Ce coin, on le fréquente depuis des années, comme des milliers d’autres Ouagalais. Mon ami, toujours à l’heure comme une horloge suisse, arrive le premier. Il se gare tranquillement là où il en l’habitude. Mais, il n’a pas éteint son véhicule qu’un vieux surgit de nulle part, dans l’obscurité et vocifère des menaces contre lui, en mooré. « Pourquoi tu marches sur nos nattes ; tu ne vois pas non ? C’est quoi ça ? ». Surpris, mon ami bafouille. Il ne comprend pas l’agression dont il est l’objet, mais ne se laisse pas faire. « Mais monsieur, je n’ai pas vu qu’il y avait des nattes étalées. Ici, c’est le parking d’un maquis. Je me gare souvent là et je n’y ai jamais vu des nattes, surtout que c’est dans l’obscurité », rétorque t-il. Le vieux lui dit que ça fait longtemps que des musulmans prient tous les soirs sur cette aire et qu’il doit le savoir.
Quand j’arrive à mon tour, je me dirige vers le parking qui m’est aussi familier, et je constate, sur un espace éclairé, une dizaine nattes étalées en attendant l’arrivée des fidèles. Le gérant du maquis, qui a manifestement signé une sorte de gentlemen-agreement, a volontairement disposé ses tables à quelques mètres de l’aire de prière. Je demande pourquoi on ne peut pas s’asseoir là où, il y a quelques semaines, on avait bu tranquillement notre bière. « Les grands frères commerçants du coin viennent prier ici tous les soirs, et j’attends la fin pour déployer mes tables et chaises. C’est comme ça ; je ne sais pas quoi faire, mais c’est comme ça », répond le gérant.

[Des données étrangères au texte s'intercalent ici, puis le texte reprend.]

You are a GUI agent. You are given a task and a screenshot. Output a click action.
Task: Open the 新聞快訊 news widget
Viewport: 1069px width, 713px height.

En l’espace de quelques minutes, l’espace est effectivement rempli de fidèles accomplissant, derrière l’imam, la prière du soir. A peine un quart d’heure et c’est terminé. On plie les nattes qu’on range dans une cachette.
Le gérant du maquis déploie son matériel et nous regagnons l’endroit où nous voulions nous asseoir.
La scène, en apparence anecdotique, ne l’est pas du tout. Le jardin public n’est pas un lieu de prière, mais un espace laïc, qui doit être accessible à tous les citoyens en tout temps et en tout lieu sur le territoire national. L’expression de la foi, faut-il le rappeler, est un acte strictement privé qui ne saurait, sous aucun prétexte, entraver la liberté des citoyens. Si des musulmans peuvent occuper le parking du jardin pour prier, des chrétiens aussi devraient pouvoir le faire, et rien n’empêcherait non plus que des traditionalistes viennent y égorger un coq tout blanc ou un bouc noir, pour solliciter la protection des ancêtres. Sans que cela ne suscite la moindre objection.
Le Burkina est un Etat laïc ; c’est écrit dans la constitution. La religion relève de la sphère privée. Le maire de l’arrondissement 10 de Ouaga et le préfet devraient veiller à faire respecter cette disposition constitutionnelle, et rappeler qu’on ne transforme pas un espace public en lieux de culte. Des citoyens pourraient être tentés de charger. A leur manière.